======== DATA FOR REVIEW

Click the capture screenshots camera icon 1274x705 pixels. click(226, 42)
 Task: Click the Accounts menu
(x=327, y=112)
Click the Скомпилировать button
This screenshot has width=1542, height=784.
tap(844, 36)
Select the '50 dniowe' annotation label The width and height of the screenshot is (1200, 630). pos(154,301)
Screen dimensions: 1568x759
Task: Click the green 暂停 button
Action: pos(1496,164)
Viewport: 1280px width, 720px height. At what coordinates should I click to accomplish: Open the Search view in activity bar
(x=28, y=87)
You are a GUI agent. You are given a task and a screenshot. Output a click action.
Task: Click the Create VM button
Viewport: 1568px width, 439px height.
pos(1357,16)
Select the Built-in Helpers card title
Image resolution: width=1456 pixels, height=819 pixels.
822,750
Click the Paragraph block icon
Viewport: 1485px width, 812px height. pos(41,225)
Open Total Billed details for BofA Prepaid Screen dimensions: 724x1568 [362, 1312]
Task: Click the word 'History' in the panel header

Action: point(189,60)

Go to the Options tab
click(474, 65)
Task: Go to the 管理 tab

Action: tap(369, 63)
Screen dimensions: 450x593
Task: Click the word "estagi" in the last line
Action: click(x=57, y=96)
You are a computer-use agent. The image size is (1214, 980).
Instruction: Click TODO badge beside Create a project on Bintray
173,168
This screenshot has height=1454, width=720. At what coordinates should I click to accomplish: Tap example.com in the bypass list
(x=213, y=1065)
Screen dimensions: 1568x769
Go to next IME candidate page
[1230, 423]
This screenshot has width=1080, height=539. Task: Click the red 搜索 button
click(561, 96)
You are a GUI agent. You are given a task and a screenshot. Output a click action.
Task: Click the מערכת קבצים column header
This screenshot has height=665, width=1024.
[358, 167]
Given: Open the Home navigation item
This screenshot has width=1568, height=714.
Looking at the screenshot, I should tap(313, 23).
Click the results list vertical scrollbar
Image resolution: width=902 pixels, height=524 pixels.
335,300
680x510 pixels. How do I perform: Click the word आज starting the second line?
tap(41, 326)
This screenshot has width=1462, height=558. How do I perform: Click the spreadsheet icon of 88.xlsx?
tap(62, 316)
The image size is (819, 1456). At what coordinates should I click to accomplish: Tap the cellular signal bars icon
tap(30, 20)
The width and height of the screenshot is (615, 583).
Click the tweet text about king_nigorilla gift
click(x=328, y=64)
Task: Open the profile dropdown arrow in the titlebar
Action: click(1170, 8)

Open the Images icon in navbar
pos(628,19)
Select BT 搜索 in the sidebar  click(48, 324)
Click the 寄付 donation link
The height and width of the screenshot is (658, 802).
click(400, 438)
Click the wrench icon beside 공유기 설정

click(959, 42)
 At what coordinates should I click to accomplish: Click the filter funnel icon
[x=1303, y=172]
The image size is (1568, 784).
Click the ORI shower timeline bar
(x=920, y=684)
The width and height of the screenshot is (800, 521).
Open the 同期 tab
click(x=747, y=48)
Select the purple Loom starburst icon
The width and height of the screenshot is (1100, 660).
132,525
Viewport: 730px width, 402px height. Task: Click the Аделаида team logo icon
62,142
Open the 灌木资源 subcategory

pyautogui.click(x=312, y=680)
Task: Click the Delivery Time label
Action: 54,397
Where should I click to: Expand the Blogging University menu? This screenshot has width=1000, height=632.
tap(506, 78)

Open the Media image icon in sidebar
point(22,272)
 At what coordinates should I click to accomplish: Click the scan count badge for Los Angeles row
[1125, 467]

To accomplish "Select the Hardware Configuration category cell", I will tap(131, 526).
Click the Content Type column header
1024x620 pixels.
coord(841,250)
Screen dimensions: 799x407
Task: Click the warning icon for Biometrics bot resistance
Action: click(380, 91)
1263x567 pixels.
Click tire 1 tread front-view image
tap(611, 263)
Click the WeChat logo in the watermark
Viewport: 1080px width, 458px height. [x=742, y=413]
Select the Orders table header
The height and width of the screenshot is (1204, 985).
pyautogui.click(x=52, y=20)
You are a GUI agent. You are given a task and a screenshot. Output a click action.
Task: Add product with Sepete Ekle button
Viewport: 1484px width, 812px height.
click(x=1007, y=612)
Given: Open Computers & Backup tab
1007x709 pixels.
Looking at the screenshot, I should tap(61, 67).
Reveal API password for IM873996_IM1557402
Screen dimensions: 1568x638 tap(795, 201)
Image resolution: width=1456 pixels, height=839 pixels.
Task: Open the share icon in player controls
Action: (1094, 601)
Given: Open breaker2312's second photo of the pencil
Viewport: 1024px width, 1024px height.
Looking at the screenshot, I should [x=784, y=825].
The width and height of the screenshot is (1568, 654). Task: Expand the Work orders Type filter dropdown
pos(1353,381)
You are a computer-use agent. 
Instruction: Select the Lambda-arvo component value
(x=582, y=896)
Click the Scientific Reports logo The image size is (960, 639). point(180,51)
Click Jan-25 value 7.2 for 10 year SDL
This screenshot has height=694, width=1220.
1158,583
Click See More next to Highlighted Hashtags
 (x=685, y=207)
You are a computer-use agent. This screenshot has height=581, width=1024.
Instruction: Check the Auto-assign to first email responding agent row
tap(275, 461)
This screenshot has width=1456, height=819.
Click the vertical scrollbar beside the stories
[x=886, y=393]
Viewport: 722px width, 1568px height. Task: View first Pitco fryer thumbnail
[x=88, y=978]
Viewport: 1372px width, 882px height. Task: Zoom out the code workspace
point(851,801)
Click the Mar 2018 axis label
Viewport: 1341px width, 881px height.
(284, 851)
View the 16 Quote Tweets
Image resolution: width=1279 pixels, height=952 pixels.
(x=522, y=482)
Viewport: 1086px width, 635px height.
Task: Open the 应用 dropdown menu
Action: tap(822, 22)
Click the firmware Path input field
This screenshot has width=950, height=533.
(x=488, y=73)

================

Go through the records above and retype each one exactly.

** COMPLETED EXERCISE **
Click the capture screenshots camera icon 1274x705 pixels. click(226, 42)
 Task: Click the Accounts menu
(x=327, y=112)
Click the Скомпилировать button
This screenshot has width=1542, height=784.
tap(844, 36)
Select the '50 dniowe' annotation label The width and height of the screenshot is (1200, 630). pos(154,301)
Screen dimensions: 1568x759
Task: Click the green 暂停 button
Action: pos(1496,164)
Viewport: 1280px width, 720px height. At what coordinates should I click to accomplish: Open the Search view in activity bar
(x=28, y=87)
You are a GUI agent. You are given a task and a screenshot. Output a click action.
Task: Click the Create VM button
Viewport: 1568px width, 439px height.
pos(1357,16)
Select the Built-in Helpers card title
Image resolution: width=1456 pixels, height=819 pixels.
822,750
Click the Paragraph block icon
Viewport: 1485px width, 812px height. pos(41,225)
Open Total Billed details for BofA Prepaid Screen dimensions: 724x1568 [362, 1312]
Task: Click the word 'History' in the panel header

Action: point(189,60)

Go to the Options tab
click(474, 65)
Task: Go to the 管理 tab

Action: tap(369, 63)
Screen dimensions: 450x593
Task: Click the word "estagi" in the last line
Action: click(x=57, y=96)
You are a computer-use agent. The image size is (1214, 980).
Instruction: Click TODO badge beside Create a project on Bintray
173,168
This screenshot has height=1454, width=720. At what coordinates should I click to accomplish: Tap example.com in the bypass list
(x=213, y=1065)
Screen dimensions: 1568x769
Go to next IME candidate page
[1230, 423]
This screenshot has width=1080, height=539. Task: Click the red 搜索 button
click(561, 96)
You are a GUI agent. You are given a task and a screenshot. Output a click action.
Task: Click the מערכת קבצים column header
This screenshot has height=665, width=1024.
[358, 167]
Given: Open the Home navigation item
This screenshot has width=1568, height=714.
Looking at the screenshot, I should tap(313, 23).
Click the results list vertical scrollbar
Image resolution: width=902 pixels, height=524 pixels.
335,300
680x510 pixels. How do I perform: Click the word आज starting the second line?
tap(41, 326)
This screenshot has width=1462, height=558. How do I perform: Click the spreadsheet icon of 88.xlsx?
tap(62, 316)
The image size is (819, 1456). At what coordinates should I click to accomplish: Tap the cellular signal bars icon
tap(30, 20)
The width and height of the screenshot is (615, 583).
Click the tweet text about king_nigorilla gift
click(x=328, y=64)
Task: Open the profile dropdown arrow in the titlebar
Action: click(1170, 8)

Open the Images icon in navbar
pos(628,19)
Select BT 搜索 in the sidebar  click(48, 324)
Click the 寄付 donation link
The height and width of the screenshot is (658, 802).
click(400, 438)
Click the wrench icon beside 공유기 설정

click(959, 42)
 At what coordinates should I click to accomplish: Click the filter funnel icon
[x=1303, y=172]
The image size is (1568, 784).
Click the ORI shower timeline bar
(x=920, y=684)
The width and height of the screenshot is (800, 521).
Open the 同期 tab
click(x=747, y=48)
Select the purple Loom starburst icon
The width and height of the screenshot is (1100, 660).
132,525
Viewport: 730px width, 402px height. Task: Click the Аделаида team logo icon
62,142
Open the 灌木资源 subcategory

pyautogui.click(x=312, y=680)
Task: Click the Delivery Time label
Action: 54,397
Where should I click to: Expand the Blogging University menu? This screenshot has width=1000, height=632.
tap(506, 78)

Open the Media image icon in sidebar
point(22,272)
 At what coordinates should I click to accomplish: Click the scan count badge for Los Angeles row
[1125, 467]

To accomplish "Select the Hardware Configuration category cell", I will tap(131, 526).
Click the Content Type column header
1024x620 pixels.
coord(841,250)
Screen dimensions: 799x407
Task: Click the warning icon for Biometrics bot resistance
Action: click(380, 91)
1263x567 pixels.
Click tire 1 tread front-view image
tap(611, 263)
Click the WeChat logo in the watermark
Viewport: 1080px width, 458px height. [x=742, y=413]
Select the Orders table header
The height and width of the screenshot is (1204, 985).
pyautogui.click(x=52, y=20)
You are a GUI agent. You are given a task and a screenshot. Output a click action.
Task: Add product with Sepete Ekle button
Viewport: 1484px width, 812px height.
click(x=1007, y=612)
Given: Open Computers & Backup tab
1007x709 pixels.
Looking at the screenshot, I should tap(61, 67).
Reveal API password for IM873996_IM1557402
Screen dimensions: 1568x638 tap(795, 201)
Image resolution: width=1456 pixels, height=839 pixels.
Task: Open the share icon in player controls
Action: (1094, 601)
Given: Open breaker2312's second photo of the pencil
Viewport: 1024px width, 1024px height.
Looking at the screenshot, I should [x=784, y=825].
The width and height of the screenshot is (1568, 654). Task: Expand the Work orders Type filter dropdown
pos(1353,381)
You are a computer-use agent. 
Instruction: Select the Lambda-arvo component value
(x=582, y=896)
Click the Scientific Reports logo The image size is (960, 639). point(180,51)
Click Jan-25 value 7.2 for 10 year SDL
This screenshot has height=694, width=1220.
1158,583
Click See More next to Highlighted Hashtags
 (x=685, y=207)
You are a computer-use agent. This screenshot has height=581, width=1024.
Instruction: Check the Auto-assign to first email responding agent row
tap(275, 461)
This screenshot has width=1456, height=819.
Click the vertical scrollbar beside the stories
[x=886, y=393]
Viewport: 722px width, 1568px height. Task: View first Pitco fryer thumbnail
[x=88, y=978]
Viewport: 1372px width, 882px height. Task: Zoom out the code workspace
point(851,801)
Click the Mar 2018 axis label
Viewport: 1341px width, 881px height.
(284, 851)
View the 16 Quote Tweets
Image resolution: width=1279 pixels, height=952 pixels.
(x=522, y=482)
Viewport: 1086px width, 635px height.
Task: Open the 应用 dropdown menu
Action: tap(822, 22)
Click the firmware Path input field
This screenshot has width=950, height=533.
(x=488, y=73)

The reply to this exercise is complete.